Comme tout flic mélancolique de cinéma qui se respecte, Simon Blount (Bernard Giraudeau) boit et fume.
Édouard Niermans souhaitait réaliser un polar personnel, atypique, et le résultat final reflète ce parti pris. Poussière d’ange est avant tout l’histoire d’un homme, autour duquel s’articule une intrigue policière qui, il faut bien le dire, est quelque peu cousue de fils blancs, et ne représente pas le principal intérêt du film. Histoire d’un homme donc qui d’ailleurs ne se comporte pas vraiment comme un policier, même si son statut lui permet d’ouvrir lui-même la porte de la cellule de dégrisement dans laquelle il termine une nuit difficile et alcoolisée au tout début du film. Un homme un peu perdu, trompé et quitté par sa femme, et qui va davantage suivre, tout au long du métrage, son instinct et ses sentiments que son devoir professionnel.

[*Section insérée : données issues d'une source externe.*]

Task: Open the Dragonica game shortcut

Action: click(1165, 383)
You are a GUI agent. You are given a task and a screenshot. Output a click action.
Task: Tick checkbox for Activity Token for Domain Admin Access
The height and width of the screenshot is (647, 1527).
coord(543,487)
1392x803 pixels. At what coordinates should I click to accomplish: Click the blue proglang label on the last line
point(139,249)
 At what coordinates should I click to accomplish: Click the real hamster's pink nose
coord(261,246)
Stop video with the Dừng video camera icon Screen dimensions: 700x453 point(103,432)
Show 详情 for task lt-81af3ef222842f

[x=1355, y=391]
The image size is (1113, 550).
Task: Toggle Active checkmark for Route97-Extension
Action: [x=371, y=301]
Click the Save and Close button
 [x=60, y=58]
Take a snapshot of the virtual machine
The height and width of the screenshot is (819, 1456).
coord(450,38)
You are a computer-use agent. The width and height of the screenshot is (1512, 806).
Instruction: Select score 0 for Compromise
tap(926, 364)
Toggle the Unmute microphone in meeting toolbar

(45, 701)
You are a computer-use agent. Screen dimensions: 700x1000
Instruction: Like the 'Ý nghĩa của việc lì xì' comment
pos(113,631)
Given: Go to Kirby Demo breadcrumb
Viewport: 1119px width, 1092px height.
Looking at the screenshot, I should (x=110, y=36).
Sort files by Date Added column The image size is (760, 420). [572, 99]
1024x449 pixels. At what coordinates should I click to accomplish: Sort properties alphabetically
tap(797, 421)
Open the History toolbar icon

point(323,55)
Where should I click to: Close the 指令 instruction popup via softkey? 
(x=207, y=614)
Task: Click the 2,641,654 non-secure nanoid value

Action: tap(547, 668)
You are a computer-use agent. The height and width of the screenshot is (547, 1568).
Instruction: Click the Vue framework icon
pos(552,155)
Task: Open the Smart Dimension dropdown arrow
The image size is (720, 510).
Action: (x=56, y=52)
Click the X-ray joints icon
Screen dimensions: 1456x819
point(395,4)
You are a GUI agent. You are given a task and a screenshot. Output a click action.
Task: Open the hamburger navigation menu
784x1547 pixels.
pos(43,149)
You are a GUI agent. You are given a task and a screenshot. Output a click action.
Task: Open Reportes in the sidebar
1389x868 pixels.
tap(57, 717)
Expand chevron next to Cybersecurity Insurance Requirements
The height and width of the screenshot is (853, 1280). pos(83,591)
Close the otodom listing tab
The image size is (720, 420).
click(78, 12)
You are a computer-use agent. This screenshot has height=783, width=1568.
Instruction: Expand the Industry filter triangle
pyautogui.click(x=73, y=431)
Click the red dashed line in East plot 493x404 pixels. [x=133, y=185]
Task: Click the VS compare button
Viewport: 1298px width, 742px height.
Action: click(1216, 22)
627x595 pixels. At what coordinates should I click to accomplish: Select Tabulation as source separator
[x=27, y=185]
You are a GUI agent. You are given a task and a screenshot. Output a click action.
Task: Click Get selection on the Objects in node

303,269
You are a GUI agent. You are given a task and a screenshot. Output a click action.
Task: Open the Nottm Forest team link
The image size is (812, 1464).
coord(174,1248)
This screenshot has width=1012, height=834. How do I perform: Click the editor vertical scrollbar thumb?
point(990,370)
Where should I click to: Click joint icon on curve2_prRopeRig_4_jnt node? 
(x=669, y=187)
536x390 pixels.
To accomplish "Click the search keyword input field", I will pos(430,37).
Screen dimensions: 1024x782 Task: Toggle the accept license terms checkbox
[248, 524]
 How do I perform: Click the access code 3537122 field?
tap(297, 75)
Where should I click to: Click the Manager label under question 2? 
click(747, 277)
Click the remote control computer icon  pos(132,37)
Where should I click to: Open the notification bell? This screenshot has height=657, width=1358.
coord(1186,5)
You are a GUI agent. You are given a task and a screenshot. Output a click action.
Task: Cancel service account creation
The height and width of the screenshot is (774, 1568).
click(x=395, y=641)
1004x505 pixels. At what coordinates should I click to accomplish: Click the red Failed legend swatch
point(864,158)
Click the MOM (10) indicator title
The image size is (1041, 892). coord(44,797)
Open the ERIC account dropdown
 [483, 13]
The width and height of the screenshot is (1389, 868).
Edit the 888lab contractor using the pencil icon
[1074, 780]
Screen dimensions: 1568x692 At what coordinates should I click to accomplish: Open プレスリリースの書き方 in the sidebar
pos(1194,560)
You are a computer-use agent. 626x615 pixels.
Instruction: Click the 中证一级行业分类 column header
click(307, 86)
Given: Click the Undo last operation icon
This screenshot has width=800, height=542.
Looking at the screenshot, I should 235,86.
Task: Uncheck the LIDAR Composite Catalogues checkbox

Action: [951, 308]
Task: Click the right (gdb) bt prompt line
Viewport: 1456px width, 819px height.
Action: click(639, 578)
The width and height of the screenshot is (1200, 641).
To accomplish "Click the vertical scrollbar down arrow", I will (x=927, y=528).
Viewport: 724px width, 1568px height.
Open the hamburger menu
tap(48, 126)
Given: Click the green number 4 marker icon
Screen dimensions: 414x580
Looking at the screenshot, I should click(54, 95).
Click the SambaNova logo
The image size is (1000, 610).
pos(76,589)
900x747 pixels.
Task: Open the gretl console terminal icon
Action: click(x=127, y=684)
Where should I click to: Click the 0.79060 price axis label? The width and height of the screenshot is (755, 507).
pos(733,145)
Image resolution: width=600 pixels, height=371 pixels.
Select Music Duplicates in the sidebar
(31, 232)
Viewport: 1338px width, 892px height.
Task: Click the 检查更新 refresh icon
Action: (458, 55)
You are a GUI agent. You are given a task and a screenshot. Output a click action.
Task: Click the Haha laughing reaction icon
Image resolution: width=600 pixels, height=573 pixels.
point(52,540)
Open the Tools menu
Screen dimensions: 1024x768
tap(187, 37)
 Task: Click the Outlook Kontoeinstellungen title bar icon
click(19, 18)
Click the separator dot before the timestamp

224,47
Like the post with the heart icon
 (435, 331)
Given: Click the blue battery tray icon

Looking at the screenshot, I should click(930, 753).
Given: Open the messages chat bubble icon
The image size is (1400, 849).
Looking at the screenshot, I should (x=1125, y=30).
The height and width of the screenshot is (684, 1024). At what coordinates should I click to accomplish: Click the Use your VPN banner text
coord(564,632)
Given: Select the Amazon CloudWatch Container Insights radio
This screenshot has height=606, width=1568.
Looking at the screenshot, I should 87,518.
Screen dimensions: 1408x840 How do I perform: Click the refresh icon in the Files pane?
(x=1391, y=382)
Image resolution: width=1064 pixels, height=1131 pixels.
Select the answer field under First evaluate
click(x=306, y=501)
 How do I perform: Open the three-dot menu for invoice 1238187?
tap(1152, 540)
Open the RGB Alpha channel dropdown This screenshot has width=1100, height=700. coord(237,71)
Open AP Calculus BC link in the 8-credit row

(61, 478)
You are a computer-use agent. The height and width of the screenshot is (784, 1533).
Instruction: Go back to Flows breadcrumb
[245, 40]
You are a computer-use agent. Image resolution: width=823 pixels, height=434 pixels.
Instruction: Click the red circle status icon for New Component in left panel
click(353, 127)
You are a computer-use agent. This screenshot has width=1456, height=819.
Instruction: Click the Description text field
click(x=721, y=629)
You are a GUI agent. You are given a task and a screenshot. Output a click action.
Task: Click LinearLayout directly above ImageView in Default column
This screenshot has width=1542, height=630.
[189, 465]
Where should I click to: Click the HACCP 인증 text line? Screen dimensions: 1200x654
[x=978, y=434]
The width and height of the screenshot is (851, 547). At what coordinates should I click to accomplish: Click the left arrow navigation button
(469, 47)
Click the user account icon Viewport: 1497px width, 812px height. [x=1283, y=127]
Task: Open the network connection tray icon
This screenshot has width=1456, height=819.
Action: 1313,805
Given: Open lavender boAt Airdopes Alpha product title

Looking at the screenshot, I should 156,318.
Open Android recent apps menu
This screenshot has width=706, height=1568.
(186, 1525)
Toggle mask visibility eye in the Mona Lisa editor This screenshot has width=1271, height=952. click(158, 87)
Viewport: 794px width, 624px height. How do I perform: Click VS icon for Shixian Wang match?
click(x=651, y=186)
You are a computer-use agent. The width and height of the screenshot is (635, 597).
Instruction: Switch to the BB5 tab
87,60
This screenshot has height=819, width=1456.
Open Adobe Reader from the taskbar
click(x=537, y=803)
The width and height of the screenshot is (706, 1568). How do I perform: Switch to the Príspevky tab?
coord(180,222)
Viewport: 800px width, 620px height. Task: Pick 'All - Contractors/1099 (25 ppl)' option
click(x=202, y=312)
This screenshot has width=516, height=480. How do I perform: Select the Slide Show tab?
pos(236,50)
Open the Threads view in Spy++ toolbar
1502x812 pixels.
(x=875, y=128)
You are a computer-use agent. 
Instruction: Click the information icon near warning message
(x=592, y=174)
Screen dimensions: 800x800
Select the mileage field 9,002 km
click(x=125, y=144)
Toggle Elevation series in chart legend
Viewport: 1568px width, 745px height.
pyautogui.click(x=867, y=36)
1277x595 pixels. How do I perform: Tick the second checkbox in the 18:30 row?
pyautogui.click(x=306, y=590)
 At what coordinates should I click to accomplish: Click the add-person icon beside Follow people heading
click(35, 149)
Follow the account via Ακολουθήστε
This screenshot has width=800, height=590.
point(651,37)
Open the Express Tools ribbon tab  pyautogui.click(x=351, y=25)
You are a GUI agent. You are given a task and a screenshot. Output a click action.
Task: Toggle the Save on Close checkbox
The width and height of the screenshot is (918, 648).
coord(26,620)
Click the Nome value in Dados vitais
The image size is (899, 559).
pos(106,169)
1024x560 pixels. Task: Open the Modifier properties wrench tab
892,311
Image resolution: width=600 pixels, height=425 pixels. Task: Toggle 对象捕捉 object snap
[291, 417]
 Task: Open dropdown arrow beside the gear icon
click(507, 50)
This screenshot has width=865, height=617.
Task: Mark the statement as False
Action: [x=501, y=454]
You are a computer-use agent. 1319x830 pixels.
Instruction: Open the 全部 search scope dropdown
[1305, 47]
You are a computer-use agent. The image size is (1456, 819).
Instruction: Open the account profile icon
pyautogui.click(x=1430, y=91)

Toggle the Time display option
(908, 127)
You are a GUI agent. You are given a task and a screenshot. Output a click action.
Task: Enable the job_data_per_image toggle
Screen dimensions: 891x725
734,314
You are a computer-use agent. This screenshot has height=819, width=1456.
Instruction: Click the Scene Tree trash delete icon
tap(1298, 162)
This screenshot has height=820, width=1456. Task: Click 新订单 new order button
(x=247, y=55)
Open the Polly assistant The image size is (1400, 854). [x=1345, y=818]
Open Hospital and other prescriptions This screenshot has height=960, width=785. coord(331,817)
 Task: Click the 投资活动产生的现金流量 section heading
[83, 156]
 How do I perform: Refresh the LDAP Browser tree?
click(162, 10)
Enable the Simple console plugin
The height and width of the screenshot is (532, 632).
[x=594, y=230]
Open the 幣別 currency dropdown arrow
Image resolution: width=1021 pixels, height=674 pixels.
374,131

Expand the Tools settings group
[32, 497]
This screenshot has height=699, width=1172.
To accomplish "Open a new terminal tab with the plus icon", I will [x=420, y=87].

Le film parvient à nous embarquer dans l’errance du protagoniste, que Bernard Giraudeau (qui avait rejeté une première version, inaboutie selon lui, du script) interprète avec un mélange de mélancolie, de cynisme, de sensibilité et d’humour blasé. La sensation d’égarement est d’autant plus forte qu’on ignore parfaitement où se situe l’action du film, et pour cause, Édouard Niermans a volontairement tourné dans plusieurs villes (Paris, Lyon et Marseille), créant ainsi une cité hybride faite pour l’essentiel de rues anonymes et de zones périphériques, qui conviennent fort bien à l’état d’esprit brumeux de Simon Blount.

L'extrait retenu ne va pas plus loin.